| Exercise details |
Report how many lines in the records below contain the word "screenshot". Nothing else belongs in the answer.

| Material provided |
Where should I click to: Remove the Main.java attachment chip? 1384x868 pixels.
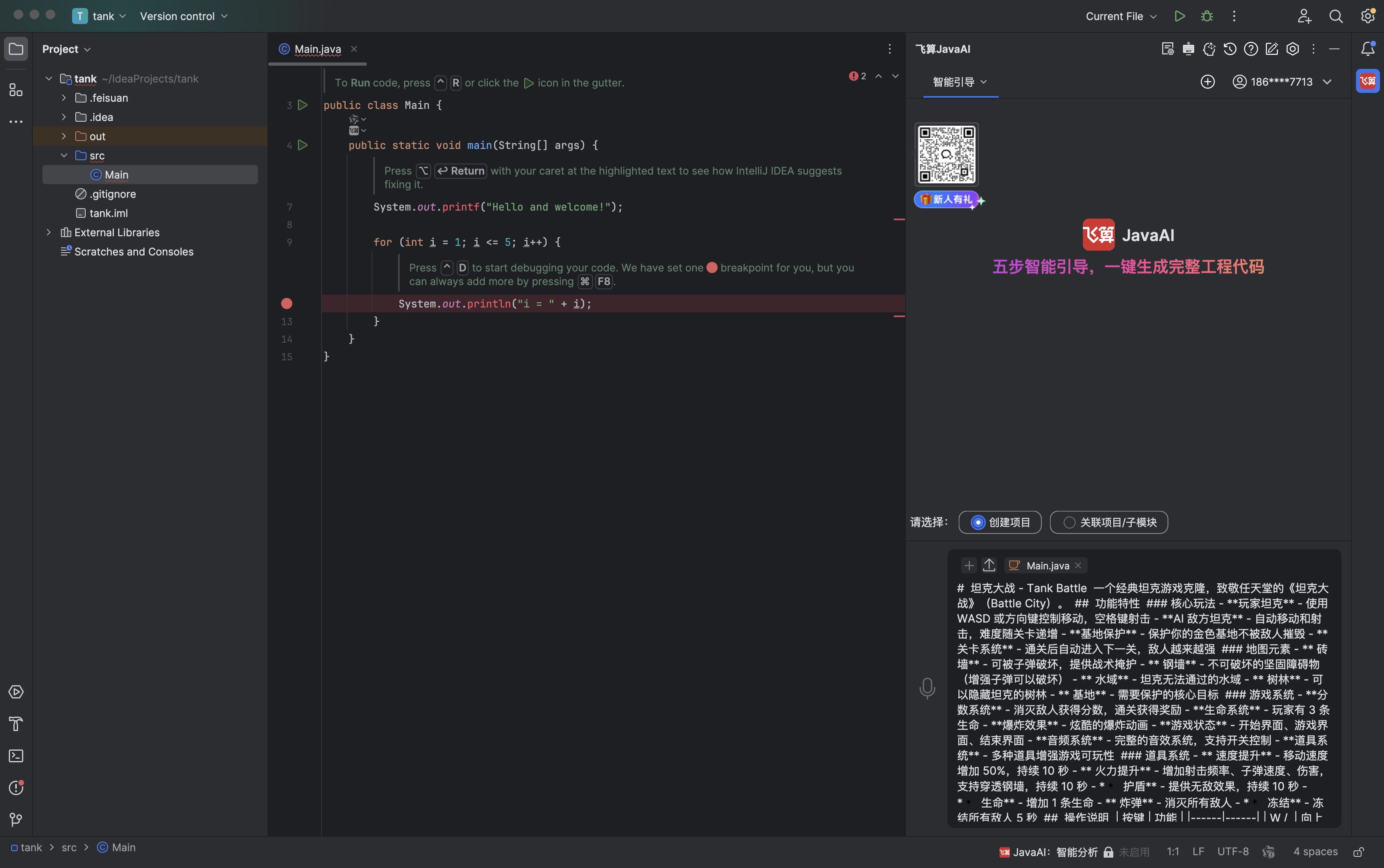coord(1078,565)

--

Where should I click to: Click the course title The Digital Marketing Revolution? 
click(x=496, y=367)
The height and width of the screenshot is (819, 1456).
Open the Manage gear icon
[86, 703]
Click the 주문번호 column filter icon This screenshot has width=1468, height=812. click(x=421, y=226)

...

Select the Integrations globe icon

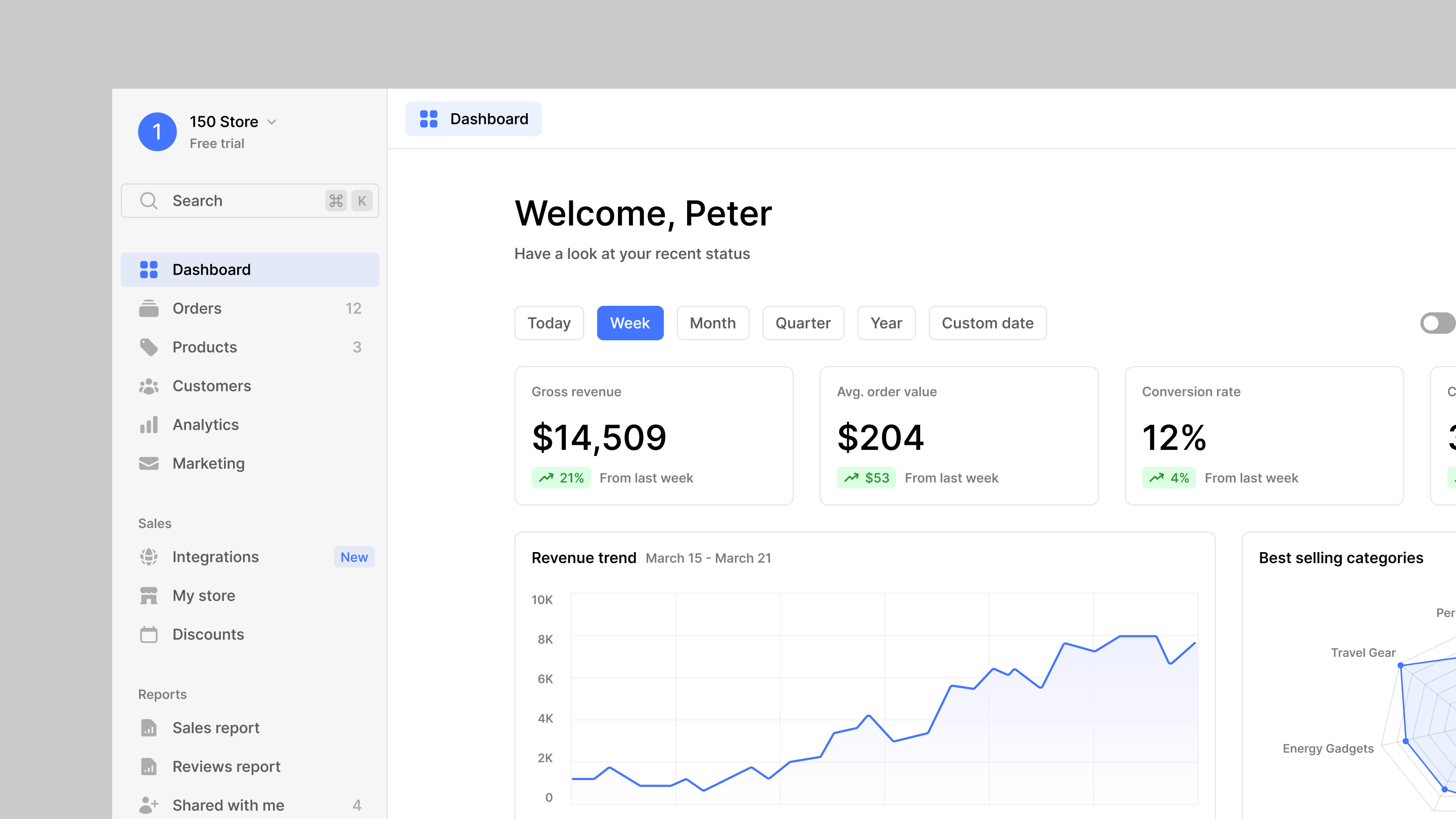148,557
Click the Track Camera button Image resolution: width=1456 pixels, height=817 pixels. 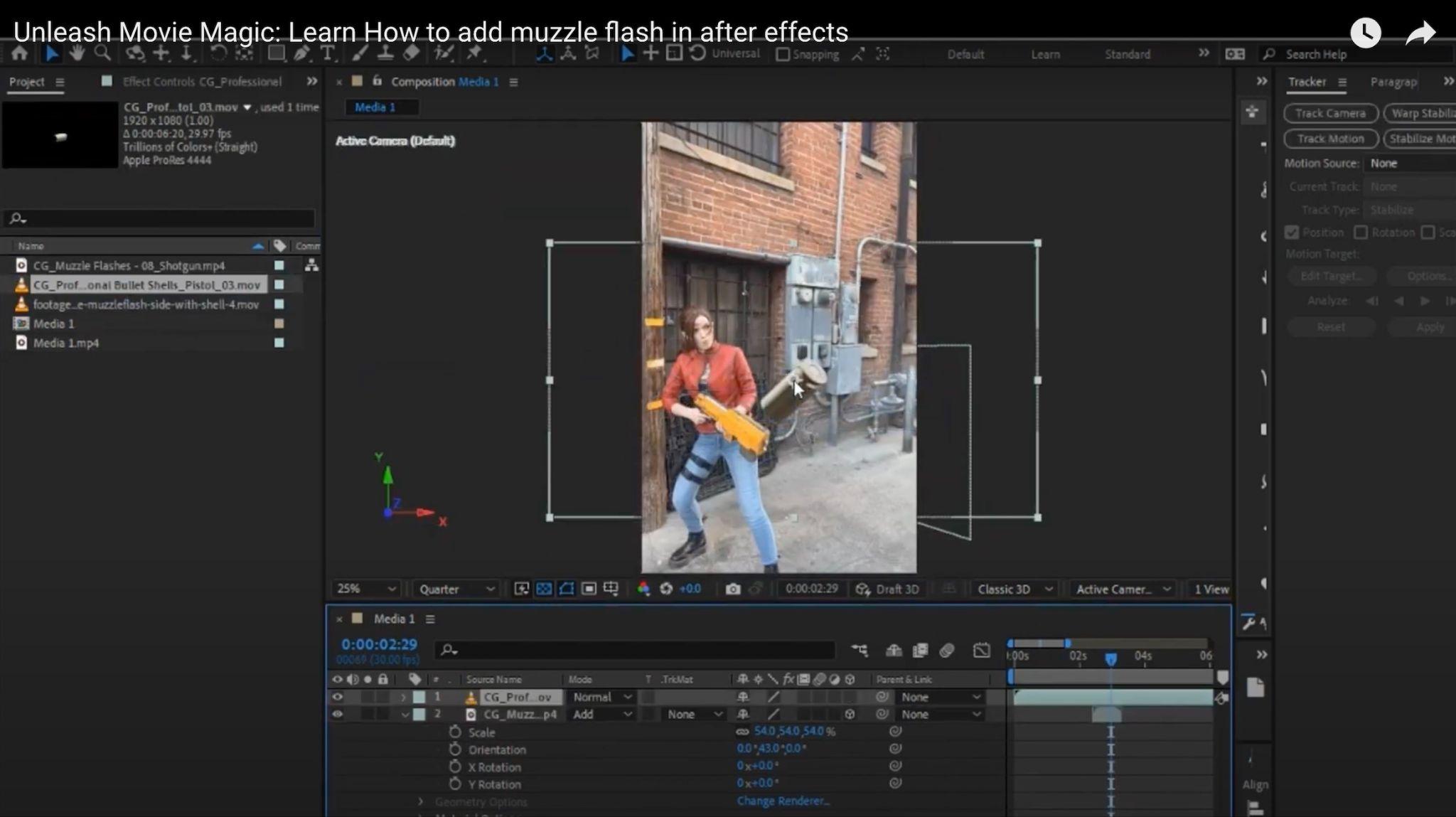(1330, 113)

| Completed exercise |
2